There was a rare tienda just before we stamped out of Chile for the final time, so we stocked up on snacks for the next day.

Border crossing number 13 between Chile and Argentina.

After crossing no-man’s land over the actual border we reached the Argentinian post. We gratefully spent the night there sleeping in a waiting room that’s regularly offered to travellers such as ourselves who arrive at the gendarmeria at the end of the day. Heating, a hot shower and a gas stove made it a relatively luxurious pit stop, except that the lights stay on 24/7, so don’t forget your eye-mask (or buff!).

By now sunrise is at 8.45am, so there’s no need to get up early to catch light like this.

Neither of us enjoyed the ride from the border to Rio Grande much. Although the road is quite fast, it was super windy and there were a lot of trucks. The scenery felt mundane, and as we closed in on the outskirts of Rio Grande it was ugly and industrial. As much as I was keen to, we didn’t have time to see the first Argentinian town we’d encountered on Tierra del Fuego. It’s an important port with a lot of history, but by now we had a deadline for a flight home.

We took a bypass around town, fought into a brutal headwind, and then stocked up with food at a tienda on the edge of the city.

The Rio Grande. Around 12km past the city limits we turned south off the RN3 and followed a nice dirt road through lenga forest and pampa, intending to rejoin the Fin del Mundo route.

As usual, fences made camping tricky. But near dusk we found a suitably flat and sheltered spot. That afternoon I’d been developing stomach cramps and by the time we stopped I was feeling feverish. I was a shivering wreck once camp was ready, so crawled into my sleeping bag and stayed there, zipped to the neck while Hana cooked dinner. I managed to force down some food, but just wanted to sleep.

After a few paracetamol I was feeling a bit better in the morning, with energy to ride, but the painful cramps persisted throughout the day. Despite that this was a really good day of riding, with light winds, snatches of blue sky between the clouds and nice terrain. There was a lot of orange- and red-hued lenga forest, adorned with lichen, along with expansive views.

Our route took us past Lago Yehuin where there’s an abandoned hotel. Despite the derelict building, this place has a very tranquil ambience. There was no one around while we lunched, and we were entertained by the antics of two young foxes and their mother, who were not shy about investigating us, probably in hope of a snack. It would have been a great spot to spend the night.

Instead we rode on, reaching the small town of Tolhuin just before dusk. It was the penultimate night on the road of our Trans Americas journey so we treated ourselves to a hostel and a good meal. I must have been feeling a bit better, because the local IPA went down quite nicely after another long, cold day on the road.

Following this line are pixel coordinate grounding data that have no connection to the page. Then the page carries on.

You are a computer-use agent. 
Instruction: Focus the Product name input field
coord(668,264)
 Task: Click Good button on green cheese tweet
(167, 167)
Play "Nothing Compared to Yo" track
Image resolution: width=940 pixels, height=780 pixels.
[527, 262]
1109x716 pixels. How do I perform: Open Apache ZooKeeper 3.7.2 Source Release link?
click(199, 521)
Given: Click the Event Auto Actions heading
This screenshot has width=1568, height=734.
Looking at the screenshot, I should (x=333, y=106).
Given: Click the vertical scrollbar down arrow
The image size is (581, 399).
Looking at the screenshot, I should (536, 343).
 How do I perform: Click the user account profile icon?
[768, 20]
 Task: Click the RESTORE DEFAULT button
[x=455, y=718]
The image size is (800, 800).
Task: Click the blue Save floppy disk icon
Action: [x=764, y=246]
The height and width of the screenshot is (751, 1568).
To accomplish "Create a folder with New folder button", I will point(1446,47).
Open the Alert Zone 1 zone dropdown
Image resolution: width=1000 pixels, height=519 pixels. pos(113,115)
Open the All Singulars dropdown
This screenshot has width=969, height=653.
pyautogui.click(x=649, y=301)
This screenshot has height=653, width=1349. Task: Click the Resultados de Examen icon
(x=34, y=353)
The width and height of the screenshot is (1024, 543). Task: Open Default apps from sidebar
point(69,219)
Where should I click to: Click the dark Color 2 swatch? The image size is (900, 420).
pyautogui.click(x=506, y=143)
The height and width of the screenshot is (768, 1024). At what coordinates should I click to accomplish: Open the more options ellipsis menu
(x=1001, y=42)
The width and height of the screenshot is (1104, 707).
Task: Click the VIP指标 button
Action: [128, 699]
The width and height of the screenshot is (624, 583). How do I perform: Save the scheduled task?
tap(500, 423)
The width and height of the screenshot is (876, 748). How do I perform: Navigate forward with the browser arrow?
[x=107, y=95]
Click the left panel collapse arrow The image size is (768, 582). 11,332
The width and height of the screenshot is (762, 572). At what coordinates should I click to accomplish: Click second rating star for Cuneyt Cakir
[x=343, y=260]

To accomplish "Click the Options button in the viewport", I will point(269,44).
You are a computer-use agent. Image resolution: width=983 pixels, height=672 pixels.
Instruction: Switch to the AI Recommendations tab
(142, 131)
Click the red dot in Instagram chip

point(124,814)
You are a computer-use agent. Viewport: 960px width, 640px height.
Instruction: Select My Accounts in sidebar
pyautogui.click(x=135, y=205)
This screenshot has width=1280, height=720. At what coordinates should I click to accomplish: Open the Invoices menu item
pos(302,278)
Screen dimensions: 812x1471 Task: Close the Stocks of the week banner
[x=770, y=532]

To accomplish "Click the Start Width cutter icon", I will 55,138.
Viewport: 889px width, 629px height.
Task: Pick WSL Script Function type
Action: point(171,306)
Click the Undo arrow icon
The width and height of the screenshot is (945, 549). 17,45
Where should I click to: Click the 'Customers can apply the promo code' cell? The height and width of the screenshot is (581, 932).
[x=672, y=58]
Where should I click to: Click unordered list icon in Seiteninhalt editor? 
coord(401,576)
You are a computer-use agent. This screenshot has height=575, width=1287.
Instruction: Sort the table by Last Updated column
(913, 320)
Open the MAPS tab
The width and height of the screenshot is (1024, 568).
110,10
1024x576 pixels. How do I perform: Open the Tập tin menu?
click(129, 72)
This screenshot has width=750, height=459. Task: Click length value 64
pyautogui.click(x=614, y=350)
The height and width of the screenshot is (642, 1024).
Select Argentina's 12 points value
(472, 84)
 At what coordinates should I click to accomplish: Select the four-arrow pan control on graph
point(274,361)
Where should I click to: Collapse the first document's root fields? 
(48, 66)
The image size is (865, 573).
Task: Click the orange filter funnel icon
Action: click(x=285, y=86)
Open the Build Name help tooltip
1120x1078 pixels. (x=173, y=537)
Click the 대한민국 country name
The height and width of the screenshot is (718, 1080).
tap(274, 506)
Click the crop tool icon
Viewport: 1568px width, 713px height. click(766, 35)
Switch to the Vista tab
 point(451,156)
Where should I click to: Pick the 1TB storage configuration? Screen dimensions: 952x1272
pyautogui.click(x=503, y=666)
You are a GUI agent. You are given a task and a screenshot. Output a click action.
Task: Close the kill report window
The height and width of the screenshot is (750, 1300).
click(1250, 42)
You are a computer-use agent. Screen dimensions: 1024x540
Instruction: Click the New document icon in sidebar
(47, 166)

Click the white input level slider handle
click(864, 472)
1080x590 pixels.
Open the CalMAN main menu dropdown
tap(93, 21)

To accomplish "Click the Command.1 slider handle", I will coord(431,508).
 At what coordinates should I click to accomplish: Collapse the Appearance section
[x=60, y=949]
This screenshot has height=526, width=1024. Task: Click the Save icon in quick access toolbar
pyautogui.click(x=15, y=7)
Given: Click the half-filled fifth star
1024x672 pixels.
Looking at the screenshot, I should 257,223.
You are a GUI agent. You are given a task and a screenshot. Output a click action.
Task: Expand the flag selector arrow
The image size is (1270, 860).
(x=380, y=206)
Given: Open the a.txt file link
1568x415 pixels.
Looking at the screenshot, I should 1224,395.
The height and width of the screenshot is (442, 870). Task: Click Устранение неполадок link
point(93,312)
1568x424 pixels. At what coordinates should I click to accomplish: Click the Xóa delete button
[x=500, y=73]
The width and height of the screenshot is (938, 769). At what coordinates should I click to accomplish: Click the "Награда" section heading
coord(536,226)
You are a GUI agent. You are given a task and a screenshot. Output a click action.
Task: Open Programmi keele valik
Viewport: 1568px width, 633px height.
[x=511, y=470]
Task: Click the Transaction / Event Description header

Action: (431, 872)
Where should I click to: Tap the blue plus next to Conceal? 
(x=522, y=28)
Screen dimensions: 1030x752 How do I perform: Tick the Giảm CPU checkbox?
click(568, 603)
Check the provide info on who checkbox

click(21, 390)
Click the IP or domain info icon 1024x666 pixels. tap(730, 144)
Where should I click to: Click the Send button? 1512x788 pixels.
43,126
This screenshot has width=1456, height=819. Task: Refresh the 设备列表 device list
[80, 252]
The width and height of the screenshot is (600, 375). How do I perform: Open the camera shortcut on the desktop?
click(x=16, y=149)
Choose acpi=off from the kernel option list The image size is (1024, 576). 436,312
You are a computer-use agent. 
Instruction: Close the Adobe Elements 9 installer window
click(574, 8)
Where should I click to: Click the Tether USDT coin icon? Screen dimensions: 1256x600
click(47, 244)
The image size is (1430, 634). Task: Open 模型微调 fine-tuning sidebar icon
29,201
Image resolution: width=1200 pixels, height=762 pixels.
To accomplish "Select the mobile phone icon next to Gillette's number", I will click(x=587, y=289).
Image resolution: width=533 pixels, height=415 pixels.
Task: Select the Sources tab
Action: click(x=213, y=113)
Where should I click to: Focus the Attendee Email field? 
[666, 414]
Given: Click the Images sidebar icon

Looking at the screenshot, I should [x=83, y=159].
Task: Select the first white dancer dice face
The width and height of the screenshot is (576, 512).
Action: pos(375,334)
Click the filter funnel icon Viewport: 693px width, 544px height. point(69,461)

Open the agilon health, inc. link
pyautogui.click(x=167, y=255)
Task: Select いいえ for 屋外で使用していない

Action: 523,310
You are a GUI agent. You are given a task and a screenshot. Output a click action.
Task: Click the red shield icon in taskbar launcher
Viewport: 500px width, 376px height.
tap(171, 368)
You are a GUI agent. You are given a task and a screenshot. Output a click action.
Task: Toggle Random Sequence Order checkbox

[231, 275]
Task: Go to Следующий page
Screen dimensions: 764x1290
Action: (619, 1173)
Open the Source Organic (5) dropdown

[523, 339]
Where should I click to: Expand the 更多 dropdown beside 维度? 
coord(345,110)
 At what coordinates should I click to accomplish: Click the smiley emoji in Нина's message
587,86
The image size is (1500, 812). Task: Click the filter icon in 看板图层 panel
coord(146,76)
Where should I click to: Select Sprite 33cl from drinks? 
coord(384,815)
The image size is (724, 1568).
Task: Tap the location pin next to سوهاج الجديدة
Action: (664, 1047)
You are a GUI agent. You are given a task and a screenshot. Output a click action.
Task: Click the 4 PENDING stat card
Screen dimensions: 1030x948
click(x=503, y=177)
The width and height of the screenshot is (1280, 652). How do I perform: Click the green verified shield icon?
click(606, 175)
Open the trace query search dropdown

Among the touring community, the La Union panaderia (bakery) is legendary (bottom right photo). Many a cyclist has stocked up on empanadas and facturas (pastries) here. The original bakery burned down a couple of years back, but its replacement is first rate and evidently a very popular place for locals to hang out, eat and drink coffee. The bakery has also long provided casual casa de ciclista accommodation.

While our route through Tierra del Fuego had so far been typified by glimpses of the ocean, windswept pampa, stands of lenga and lonely estancias, at Tolhuin the Land of Fire changed up the scenery. Continuing on the Fin del Mundo route we passed Lago Fagnano, which was choppy and white capped in the wind. Dirt roads, farm tracks in various states of disrepair, and highway led us around the lake edge.

Crossing this bridge during strong, gusty wind was a slightly hairy affair, but we rearranged some of the timber to provide more stability.

A completely collapsed bridge later on meant a detour to find a suitable crossing point, but fortunately we’d encountered a farmer who explained to us exactly how far up-river to go to find a shallow enough stretch to wade through.

While our toes were frozen, despite Gore-tex socks, the autumn landscape was enchanting. The colour of the forest, the low angle of the light and the tone of the sky and lake made it the prettiest day we’d experienced in a few.

Mountains were once more on the horizon as we closed in on the Andes Fueguinos surrounding Ushuaia.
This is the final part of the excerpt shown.